Sunday, October 19, 2008

Stone's "W." Not Letter Perfect

It's hard enough for a filmmaker to rake a historic figure over the coals while he is still in power and the story is still unfolding.

It's even more difficult when you leave gaping holes in the story that both undermine your point and lend ammunition to that figure’s defenders.
Oliver Stone’s "W." is meant to convey that George W. Bush is a lightweight who stumbled his way into the White House and misled the country. That’s not a hard thesis to sustain, and Stone makes an impressive effort in the re-enactments of cabinet meetings and other sessions in which the decision to invade Iraq was mulled and ultimately approved.
He also shows fairness to Bush, and good insight, by meaningfully depicting how becoming a Born-Again Christian turned the future president’s life around and transformed him from a boozing slacker who owed much of his life to his father’s string-pulling to a self-motivated force-to-be-reckoned with. At one point, a preacher tells the young Bush, soon to become governor of Texas, to treat everyone he meets "as if they were going to be dead at 12 o’clock" and show them unconditional love.

But depicting the life and presidency of George W. Bush with no reference at all to the protracted Florida legal battle that put him in office, which can either be described as his narrow victory or the misappropriation of the White House, depending on your perspective, is very much like depicting World War II with no reference to Pearl Harbor.
How Bush got into office and the shadow those events cast over his tenure is essential to understanding the Bush presidency. So is his more successful 2004 re-election and the "swift-boat" attacks on John Kerry that allowed him to finally outshine his father by winning the second term denied the old man.

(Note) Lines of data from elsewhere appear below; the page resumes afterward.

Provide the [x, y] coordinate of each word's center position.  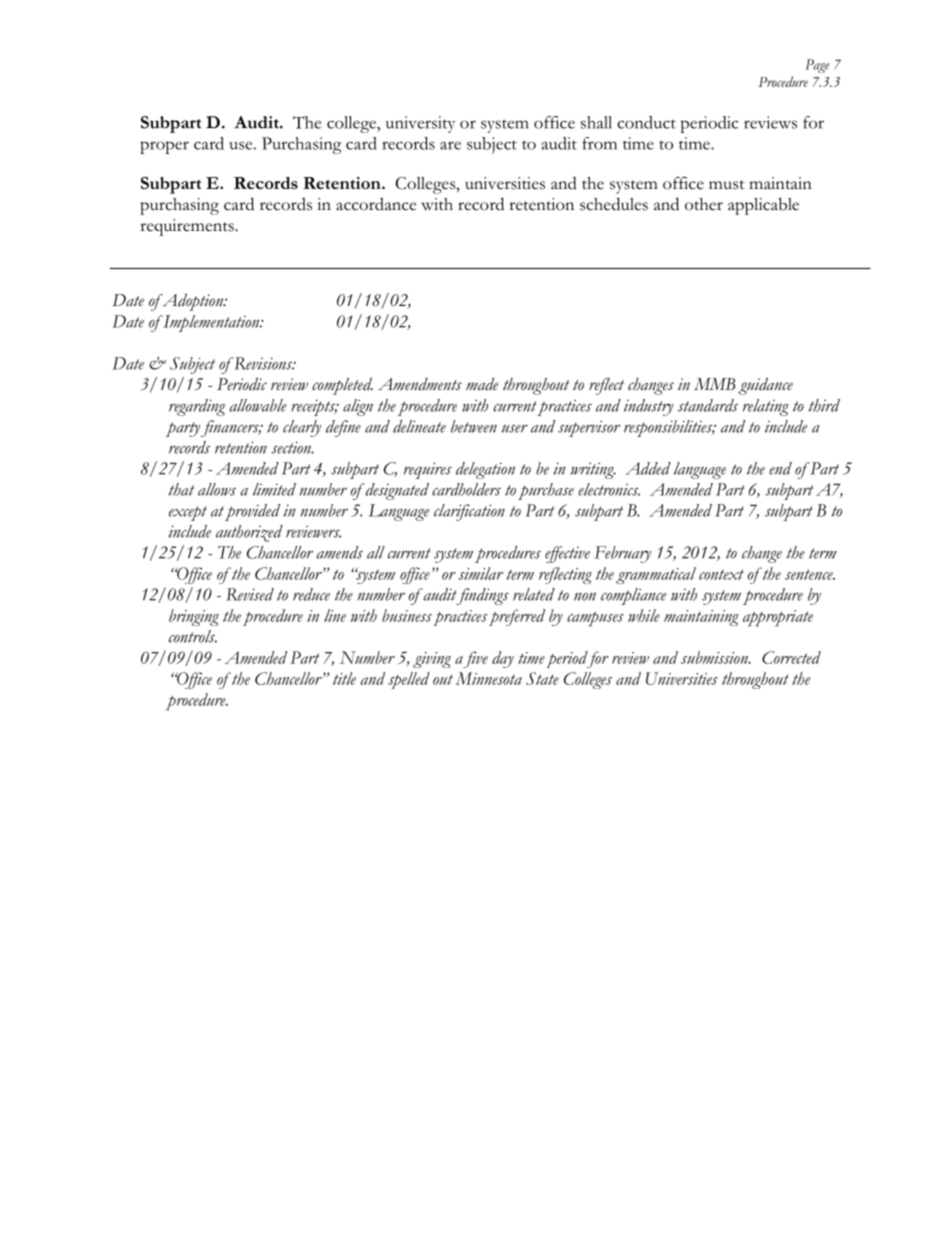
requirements [188, 227]
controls [193, 636]
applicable [763, 206]
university [420, 124]
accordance [376, 204]
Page [817, 66]
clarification [469, 512]
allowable [258, 405]
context [721, 574]
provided [252, 512]
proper [164, 147]
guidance [765, 386]
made [482, 384]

Hurricane Katrina and the infamous "heck of a job, Brownie" reaction of the bumbling administration are also too pivotal to be excluded. True, there is only so much you can cram into a two-hour film, but Stone in two separate scenes shows the president choking on a pretzel –- as if that reflects more on his stewardship than the political purging of federal prosecutors, the Valerie Plame CIA leak or the disastrous and ill-fated nomination of his counsel, Harriet Myers, to the Supreme Court.

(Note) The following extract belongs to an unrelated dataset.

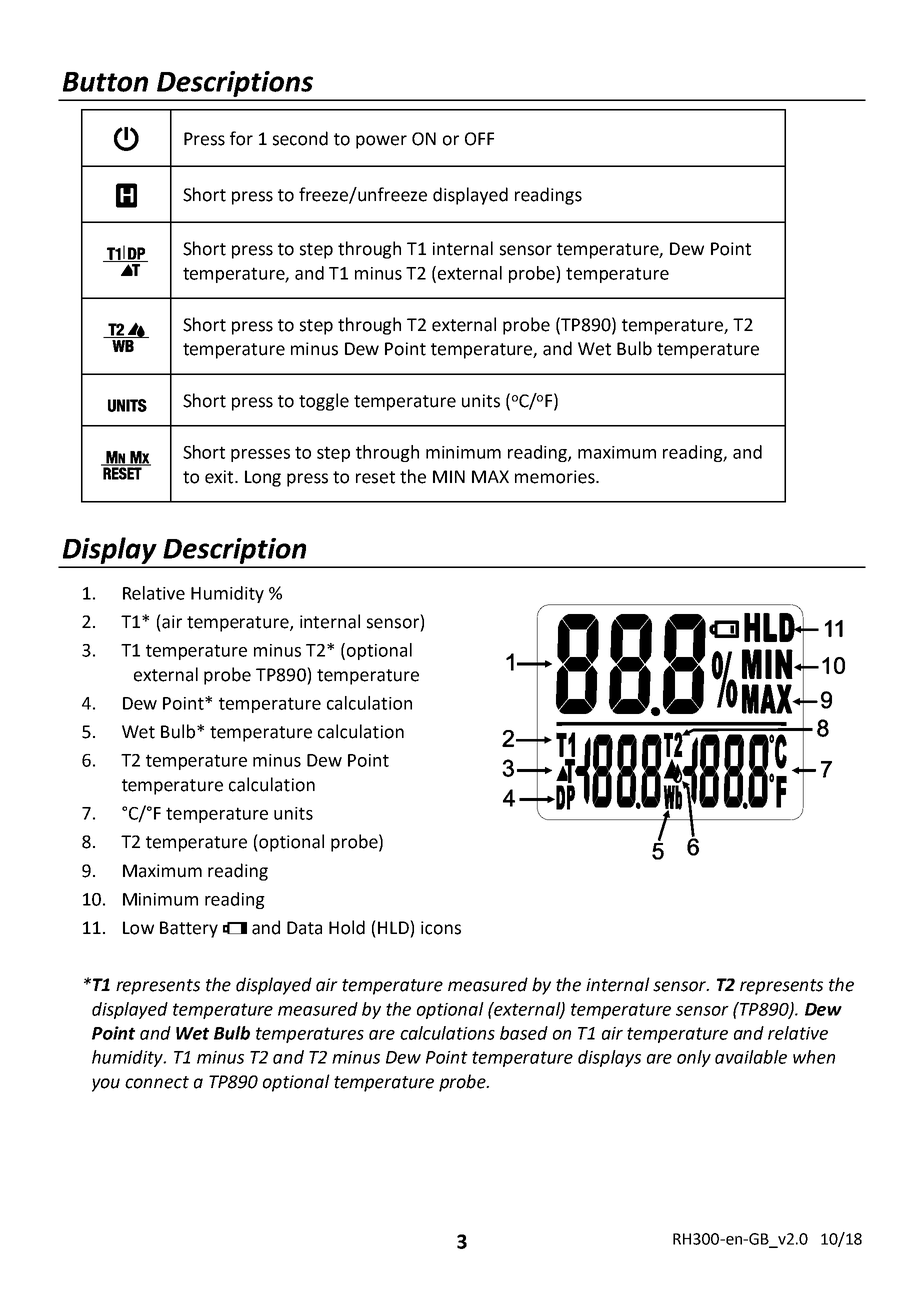 The image size is (924, 1311). I want to click on Battery, so click(189, 929).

As it is, Stone’s film – evidently rushed for release before Election Day— wastes brilliant performances by nearly all the actors involved, particularly James Brolin (above) in the lead role and Richard Dreyfus as Dick Cheney, on an uneven film that toggles between farce and critical biopic. Once scene that has Bush and his inner circle, the most powerful men and woman in America wandering around Bush’s Crawford ranch, having lost their way – ostensibly a metaphor for the administration’s direction – looks like a late night TV skit with well-costumed and made-up actors trying their best to look foolish. Condoleezza Rice,as portrayed by Thandie Newton, comes across as particularly moronic, saying little in most scenes, sometimes simply repeating what others say, and usually coming across as completely intimidated by the men around her, an evasion (perhaps kind) of her pivotal role as Bush’s top foreign policy advisor. Colin Powell is portrayed more generously by Jeffrey Wright a the principled man in the room who ultimately caves in to the inevitable and supports the war at the UN.

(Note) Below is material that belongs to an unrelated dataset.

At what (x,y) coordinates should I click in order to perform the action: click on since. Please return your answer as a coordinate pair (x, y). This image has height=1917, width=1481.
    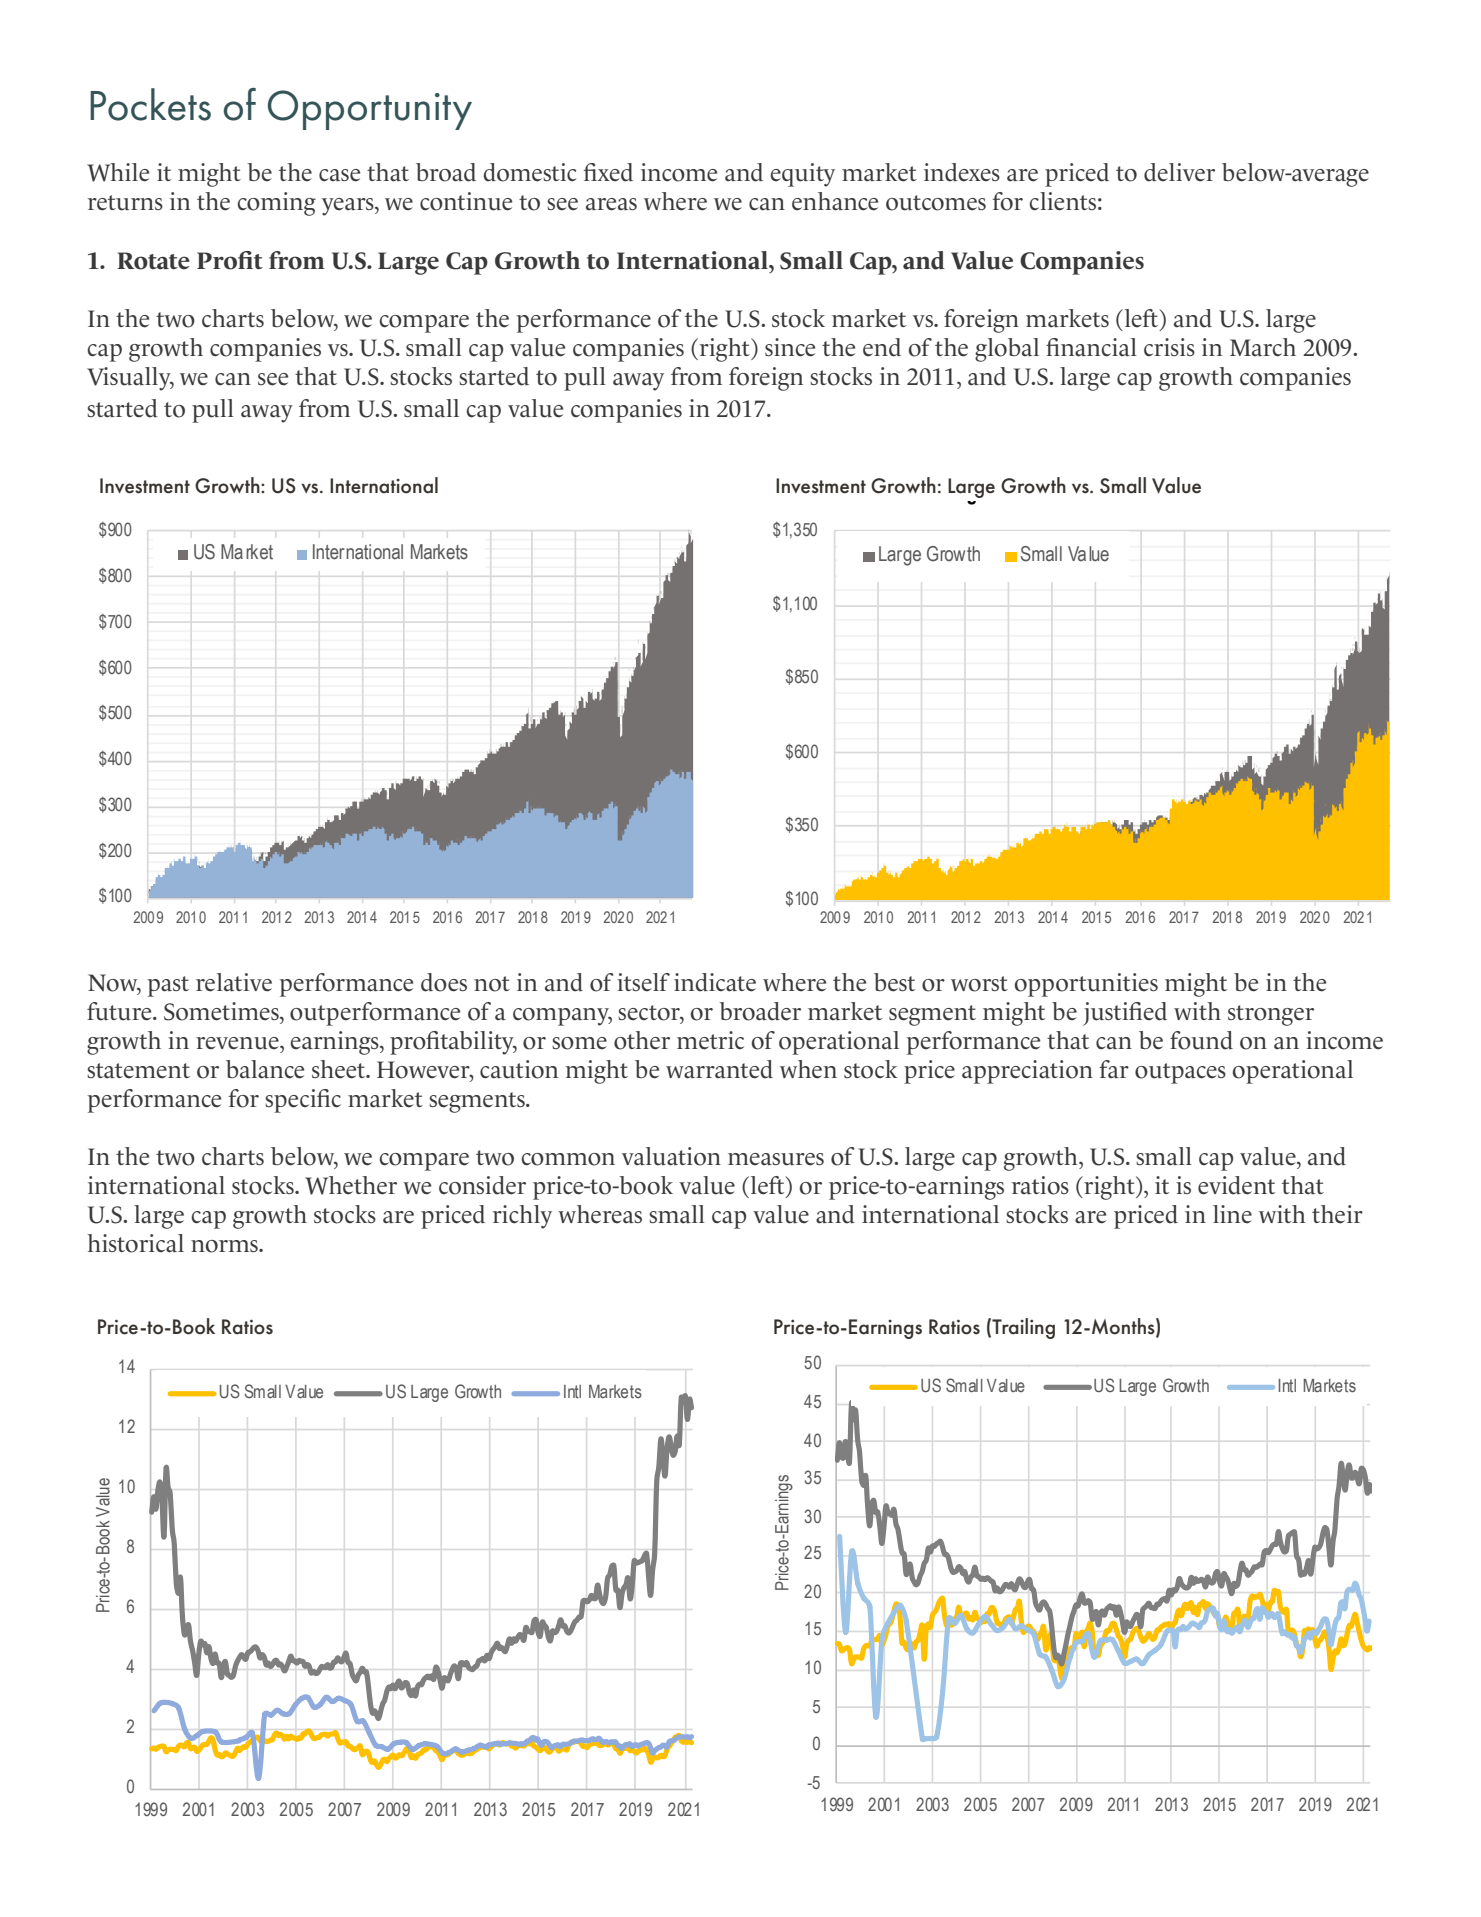
    Looking at the image, I should click on (790, 347).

Bush defenders will rightfully note that this film creates the misimpression that the Iraq war immediately undid the Bush presidency, if not Bush himself (in a dream sequence he is seen squaring off with his scornful father, who calls the war a "fiasco," an affirmation of his longstanding disapproval) without regard to two significant facts.
First, Bush was handily re-elected at a point where the war was it its deadliest, a year after his ridiculous "mission accomplished" aircraft carrier stunt. Secondly, the 2007 troop surge, rebuffed by Democrats and other critics as further escalation of a losing war, has earned Bush bragging rights, having drastically reduced the number of American casualties and stabilized Iraq to the point that a phased, victorious withdrawal is no longer a pipe dream.
Some say Stone was too kind to the president, considering his known left-wing bent. But what’s evident is that he was unfair to himself, cranking out a restrained and muddled effort that teases us with the possibility of a better, more illuminating film.